Small Wars Journal

Understanding Russia

Mon, 01/16/2023 - 12:23pm

Understanding Russia


By Yurij Holowinsky


On Saturday, January 14, 2023, Russia destroyed an apartment building in Dnipro, Ukraine with a KH-22 missile launched from a strategic bomber. 

The strike killed 36, injured 75, and hope of finding additional survivors among the wreckage is fading.

This latest atrocity, evil, insanity, war-crime, comes after nearly a year-long war initiated by Russia on February 24, 2022, with an unprovoked attack against Ukraine.  Why?  What did Russia intend to achieve? 
I would argue that the goal, as a first step, was total domination of Ukraine and her submission to the will of one man in Moscow.  Then, the next move would have been a push into Europe to bring the former vassal states of the Warsaw Pact back under Russian control.  After that, who knows.

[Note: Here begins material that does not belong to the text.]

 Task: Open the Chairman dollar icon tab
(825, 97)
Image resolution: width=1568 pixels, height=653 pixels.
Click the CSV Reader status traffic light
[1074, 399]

This is not conjecture.  Putin did not mince words when in 2005 he stated that the collapse of the Soviet Union was the greatest geopolitical disaster of the twentieth century.  If one listened and analyzed and understood his message one may have deduced that he wanted to turn back the clock of history.  Two years later, in his speech at the Munich Security Conference in 2007, he criticized US dominance in world affairs and called for the end of a unipolar world.  He was telegraphing his intent to the world much as Hitler did in his Mein Kampf.  But, just as the world ignored the not so subtle hints from the Austrian corporal Schicklgruber, AKA Hitler, so once again in the first decade of the twenty-first century, it paid no attention to what the old mid-level former KGB officer Putin was saying.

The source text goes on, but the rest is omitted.